Police takes war against cultism, drug abuse to schools


Officials of the Nigeria Police Force have organised a one day sensitisation programme for secondary school students against peer pressure, cultism, and drug abuse in Lagos.

The event, which was jointly organised by the Police Community Relations Committee (PCRC) and the Nigeria Policing Programme was held at Oriwu Model College, Ikorodu on Wednesday.

EduCeleb.com reports that the PCRC was founded in 1984 to foster good relationship between communities and the Nigeria Police. That was towards improving and promoting community safety/security partnership and a peaceful and crime-free society.

Its partner, the Nigeria Policing Programme is a British government funded development initiative to address the destructive menace of cultism in schools in Lagos State.

PCRC regularly organises community-based advocacy and support to promote peaceful coexistence of diverse constituents of communities.

This maiden edition of the school-based campaign against drug abuse and cultism is a step in that direction.

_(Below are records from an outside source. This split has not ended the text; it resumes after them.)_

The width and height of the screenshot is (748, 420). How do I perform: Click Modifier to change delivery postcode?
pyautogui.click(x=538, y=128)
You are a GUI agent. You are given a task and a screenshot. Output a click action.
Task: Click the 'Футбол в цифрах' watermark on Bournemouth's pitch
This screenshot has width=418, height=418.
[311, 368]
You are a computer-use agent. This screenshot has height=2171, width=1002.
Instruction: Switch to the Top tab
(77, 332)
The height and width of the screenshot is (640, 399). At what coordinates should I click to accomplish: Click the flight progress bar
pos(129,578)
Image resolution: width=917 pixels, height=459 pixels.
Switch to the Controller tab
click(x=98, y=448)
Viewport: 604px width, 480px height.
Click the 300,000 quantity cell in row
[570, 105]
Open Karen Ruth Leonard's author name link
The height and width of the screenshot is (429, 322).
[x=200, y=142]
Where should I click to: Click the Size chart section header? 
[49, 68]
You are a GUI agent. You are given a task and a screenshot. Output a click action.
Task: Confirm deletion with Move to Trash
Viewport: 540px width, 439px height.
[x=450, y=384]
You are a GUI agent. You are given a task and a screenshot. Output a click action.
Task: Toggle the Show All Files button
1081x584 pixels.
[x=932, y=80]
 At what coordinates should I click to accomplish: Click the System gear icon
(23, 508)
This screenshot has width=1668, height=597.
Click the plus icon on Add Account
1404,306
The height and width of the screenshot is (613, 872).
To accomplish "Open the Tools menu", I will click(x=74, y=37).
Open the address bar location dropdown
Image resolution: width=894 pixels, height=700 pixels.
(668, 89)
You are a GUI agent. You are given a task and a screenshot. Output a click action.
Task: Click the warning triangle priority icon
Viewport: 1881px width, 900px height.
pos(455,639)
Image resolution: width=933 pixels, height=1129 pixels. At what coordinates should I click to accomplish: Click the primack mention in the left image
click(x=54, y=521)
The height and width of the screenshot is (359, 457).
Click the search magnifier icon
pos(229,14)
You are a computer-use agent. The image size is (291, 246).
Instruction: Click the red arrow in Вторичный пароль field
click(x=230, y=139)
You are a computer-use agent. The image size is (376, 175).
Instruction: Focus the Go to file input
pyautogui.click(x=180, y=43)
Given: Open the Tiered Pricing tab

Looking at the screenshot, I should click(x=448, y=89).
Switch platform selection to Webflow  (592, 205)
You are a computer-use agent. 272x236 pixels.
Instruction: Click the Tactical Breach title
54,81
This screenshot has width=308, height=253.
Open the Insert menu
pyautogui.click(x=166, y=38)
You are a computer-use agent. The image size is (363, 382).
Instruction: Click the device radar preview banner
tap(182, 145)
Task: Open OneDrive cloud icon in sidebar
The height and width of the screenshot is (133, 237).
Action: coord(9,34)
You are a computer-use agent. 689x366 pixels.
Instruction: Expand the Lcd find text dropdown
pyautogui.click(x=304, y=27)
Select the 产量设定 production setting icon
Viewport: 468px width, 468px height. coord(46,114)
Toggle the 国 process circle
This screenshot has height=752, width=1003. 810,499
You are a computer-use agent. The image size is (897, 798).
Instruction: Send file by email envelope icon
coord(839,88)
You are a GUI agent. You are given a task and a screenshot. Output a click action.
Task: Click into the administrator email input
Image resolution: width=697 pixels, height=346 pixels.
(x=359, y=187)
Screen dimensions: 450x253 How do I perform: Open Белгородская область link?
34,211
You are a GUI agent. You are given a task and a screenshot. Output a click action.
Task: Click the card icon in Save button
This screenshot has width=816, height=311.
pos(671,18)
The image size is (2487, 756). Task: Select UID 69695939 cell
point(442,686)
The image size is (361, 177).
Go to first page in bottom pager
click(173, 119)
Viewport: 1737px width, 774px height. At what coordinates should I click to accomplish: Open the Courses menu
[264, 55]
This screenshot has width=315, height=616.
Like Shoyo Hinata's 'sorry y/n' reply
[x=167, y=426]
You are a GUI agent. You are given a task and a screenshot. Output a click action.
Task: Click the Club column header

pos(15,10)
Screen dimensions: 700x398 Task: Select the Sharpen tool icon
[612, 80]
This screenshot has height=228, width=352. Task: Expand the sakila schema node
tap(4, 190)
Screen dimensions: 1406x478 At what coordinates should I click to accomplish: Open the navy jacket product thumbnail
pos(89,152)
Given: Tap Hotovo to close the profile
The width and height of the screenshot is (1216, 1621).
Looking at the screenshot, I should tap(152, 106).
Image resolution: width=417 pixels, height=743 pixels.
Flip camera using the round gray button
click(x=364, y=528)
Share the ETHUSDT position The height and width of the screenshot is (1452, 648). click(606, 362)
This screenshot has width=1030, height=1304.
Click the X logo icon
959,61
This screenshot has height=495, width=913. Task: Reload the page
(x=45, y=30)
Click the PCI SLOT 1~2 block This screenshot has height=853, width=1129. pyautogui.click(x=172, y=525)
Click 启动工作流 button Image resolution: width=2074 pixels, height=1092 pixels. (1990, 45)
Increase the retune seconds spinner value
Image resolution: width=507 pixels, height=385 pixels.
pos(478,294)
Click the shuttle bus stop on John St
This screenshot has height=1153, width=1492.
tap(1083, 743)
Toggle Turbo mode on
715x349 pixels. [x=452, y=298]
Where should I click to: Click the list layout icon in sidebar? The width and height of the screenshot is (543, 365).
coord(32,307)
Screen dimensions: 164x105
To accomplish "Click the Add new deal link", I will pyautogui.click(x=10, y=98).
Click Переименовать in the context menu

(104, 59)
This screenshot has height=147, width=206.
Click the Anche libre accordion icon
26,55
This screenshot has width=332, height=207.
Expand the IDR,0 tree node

Speaker after speaker emphasised the importance of taking a stand against negative behaviours capable of tarnishing one’s image.


The first lecture delivered by Joy Shokoya focused on peer pressure. Students were warned against the negative impact of bad company on their lives.

While noting that peer pressure could be either positive of negative, the psychosocial counsellor at the Mirabel Centre urged the students to always be ready to say ‘no’ in the face of negative peer influence.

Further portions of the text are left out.